Minium was used as a medicine alright (see for example Cels. de Med. IV.22.5, V.20.3 and passim, VI.6.19 and passim), but very sparingly indeed: it's toxic. Pliny (N.H. 29.viii.25) says that because of its toxicity you should watch out when you add minium to medicines, and (N.H. 33.xl.122) that factory workers wear masks to avoid dangerous exposure to minium dust. In our own day, since the substance is still used medicinally today in plasters and ointments, see The Merck Index, s.v. "Lead Tetroxide": where it is marked Poisonous!
Vitruvius is saying that a very little garish bright red goes a long way as an accent color, and too much will 'poison' the artistic result.

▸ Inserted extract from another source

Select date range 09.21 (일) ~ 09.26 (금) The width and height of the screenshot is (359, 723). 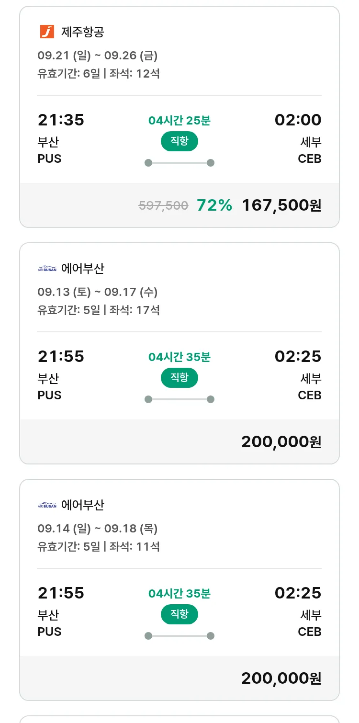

d . . . will be found in the following pages: This sentence, the Latin original of which, by the way, is not in Teubner (probably rejected as a gloss, although there is nothing to that effect in the apparatus of the 1867 edition), is either a gross anachronism of the translator's, or of some interest.
In Vitruvius' time, books still almost universally took the form of parchment rolls: there are therefore no "pages", and Vitruvius almost certainly did not write this.
Now although Joseph Gwilt our translator never states which edition of the Latin text he is using, he writes of the last Latin text listed by him in his introductory material, that of G. J. Göschen (Lepizig, 1807), that it "is the best edition of the Author which has appeared." If then the reading of this passage in that edition is based on a particular manuscript which does indeed have pagina, someone along the line was writing in a codex rather on a parchment roll. Since by the early Middle Ages the codex was universal, the question then becomes at what point this phrase crept into the manuscript.
I have not seen the Göschen edition.
e This practice is called καῦσις: Although the general principles of encaustic (in which heated wax serves as a binder or fixative for the pigments) are known, the art as practiced by the ancients is now lost. This is one of the key passages to unraveling its secrets. For a series of interesting experiments by Josiah Colebrooke, Fellow of the Royal Society, including his translation of this passage, with empirical commentary, see the Philosophical Transactions of the Royal Society, Vol. 51, pp48‑49 (1759).